From:  hmcbride2000 |  July 19, 2010
Community

Money just doesn't matter to me. I don't even notice how others are paid as long as I have enough to get along. I care more about the benefits, childcare, maternal and paternal leave, retirement contributions, good med and dental benefits.

From:  just don't care |  July 17, 2010
Community

I just don't get it, when they lay out criteria for success and women go ahead and carry out their agendas, and then they use some other criteria to reward men more. How they play the game, how much another organization wants to hire them, how much they are willing to ignore their families and work day and night, even publication at the expense of teaching. Why have criteria? Just to mislead women?

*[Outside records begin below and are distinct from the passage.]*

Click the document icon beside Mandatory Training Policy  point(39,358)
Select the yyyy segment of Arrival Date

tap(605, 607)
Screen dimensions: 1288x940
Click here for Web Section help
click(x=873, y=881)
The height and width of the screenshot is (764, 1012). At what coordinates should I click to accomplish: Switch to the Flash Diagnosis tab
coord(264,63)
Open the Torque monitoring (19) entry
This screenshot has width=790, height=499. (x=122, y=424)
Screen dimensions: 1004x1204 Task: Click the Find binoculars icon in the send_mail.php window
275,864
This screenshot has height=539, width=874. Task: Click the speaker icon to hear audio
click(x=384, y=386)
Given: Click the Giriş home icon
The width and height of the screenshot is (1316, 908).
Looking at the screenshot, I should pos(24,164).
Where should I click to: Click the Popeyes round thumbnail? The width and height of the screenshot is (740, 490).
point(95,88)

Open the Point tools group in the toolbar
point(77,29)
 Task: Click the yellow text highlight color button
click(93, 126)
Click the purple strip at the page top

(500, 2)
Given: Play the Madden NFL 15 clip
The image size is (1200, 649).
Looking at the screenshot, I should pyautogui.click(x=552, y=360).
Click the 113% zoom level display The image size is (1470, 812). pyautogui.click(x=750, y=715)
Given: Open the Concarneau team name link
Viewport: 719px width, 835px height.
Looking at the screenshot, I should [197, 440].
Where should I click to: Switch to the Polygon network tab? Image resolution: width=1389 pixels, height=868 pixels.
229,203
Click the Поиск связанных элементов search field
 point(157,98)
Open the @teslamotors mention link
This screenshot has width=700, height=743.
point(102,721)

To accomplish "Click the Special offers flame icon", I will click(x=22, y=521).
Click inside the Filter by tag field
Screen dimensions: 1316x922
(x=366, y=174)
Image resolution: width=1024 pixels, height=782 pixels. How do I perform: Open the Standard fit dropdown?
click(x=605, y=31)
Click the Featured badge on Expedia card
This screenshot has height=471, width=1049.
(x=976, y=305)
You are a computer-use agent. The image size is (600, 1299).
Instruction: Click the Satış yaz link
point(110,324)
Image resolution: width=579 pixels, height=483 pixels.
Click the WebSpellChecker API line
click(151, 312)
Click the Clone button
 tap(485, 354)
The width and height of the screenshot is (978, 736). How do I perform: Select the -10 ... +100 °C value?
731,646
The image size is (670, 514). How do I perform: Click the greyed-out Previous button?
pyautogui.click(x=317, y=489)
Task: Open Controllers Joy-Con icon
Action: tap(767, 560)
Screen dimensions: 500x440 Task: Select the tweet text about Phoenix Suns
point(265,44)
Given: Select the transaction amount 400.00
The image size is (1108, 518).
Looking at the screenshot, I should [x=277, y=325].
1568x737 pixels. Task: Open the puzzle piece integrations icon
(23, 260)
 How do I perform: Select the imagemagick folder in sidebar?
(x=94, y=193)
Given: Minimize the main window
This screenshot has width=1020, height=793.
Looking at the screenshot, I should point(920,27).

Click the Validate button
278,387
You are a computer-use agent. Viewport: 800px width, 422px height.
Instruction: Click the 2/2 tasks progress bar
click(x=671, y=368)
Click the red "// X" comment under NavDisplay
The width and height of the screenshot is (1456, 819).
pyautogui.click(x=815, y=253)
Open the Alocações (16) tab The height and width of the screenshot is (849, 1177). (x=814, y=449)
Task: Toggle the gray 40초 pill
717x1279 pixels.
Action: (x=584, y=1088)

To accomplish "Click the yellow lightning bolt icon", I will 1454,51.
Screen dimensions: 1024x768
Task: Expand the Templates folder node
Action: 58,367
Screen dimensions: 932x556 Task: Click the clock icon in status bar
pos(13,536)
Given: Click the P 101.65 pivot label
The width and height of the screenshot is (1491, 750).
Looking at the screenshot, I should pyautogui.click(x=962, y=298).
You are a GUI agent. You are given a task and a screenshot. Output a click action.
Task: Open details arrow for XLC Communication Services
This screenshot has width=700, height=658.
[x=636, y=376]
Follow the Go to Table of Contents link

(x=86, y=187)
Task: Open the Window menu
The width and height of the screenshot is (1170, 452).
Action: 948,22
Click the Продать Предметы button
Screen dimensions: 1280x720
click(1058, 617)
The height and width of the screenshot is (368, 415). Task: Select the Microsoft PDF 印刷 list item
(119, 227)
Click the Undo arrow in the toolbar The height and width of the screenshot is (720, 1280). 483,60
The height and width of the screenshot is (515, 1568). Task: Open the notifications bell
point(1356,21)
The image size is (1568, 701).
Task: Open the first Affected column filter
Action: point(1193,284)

From:  flummoxed |  July 17, 2010
Community

A. I always hung out with boys growing up, and so it seems natural to me to hang out with men now. I'm not uncomfortable in such as setting, in fact, I might be more uncomfortable in an all female science discussion. Would the scientists be wearing Jimmy Choo shoes or chatting about lip gloss? That's totally not my scene.

From:  tomboy biologist |  July 16, 2010
Community

B. I agree with hmcbride, you can smell the testosterone. Points are made in the discussion for competition, not for science. At that point, I try to go out for coffee or a bathroom break and come back later if that's possible. Otherwise, I think about experiments I want to do and try to isolate my mind from the conflict.
FBP

From:  Female Biology Professor |  July 16, 2010
Community

B. As much as I'd like to say otherwise, I've been in male dominated fields as a graduate student and postdoc and the meeting tone is much more aggressive when you get a male ratio above 5:1 males to females. I've been at some conferences where it has been 9:1. You can smell the testosterone in the room. And you can't fight natural physiology which is telling you there's danger in the air for a female at that point. Did it make me not enjoy myself, not necessarily. I still had a good time for the most part but it gets old having to act more aggressive to fit in. It's just plain more exhausting. Now that I don't have to care what those good old boys think when I go to meetings since I don't rely on them for reviewing papers and grants, I can just relax and be myself. World of difference in my enjoyment level!

From:  hmcbride2000 |  July 14, 2010
Community

C. I rarely go to the big meetings in my field. It's not all about the gender ratio though, it's partly because I can't find the few people in the field that I know. It works a lot better at small meetings like Gordon and Keystone conferences.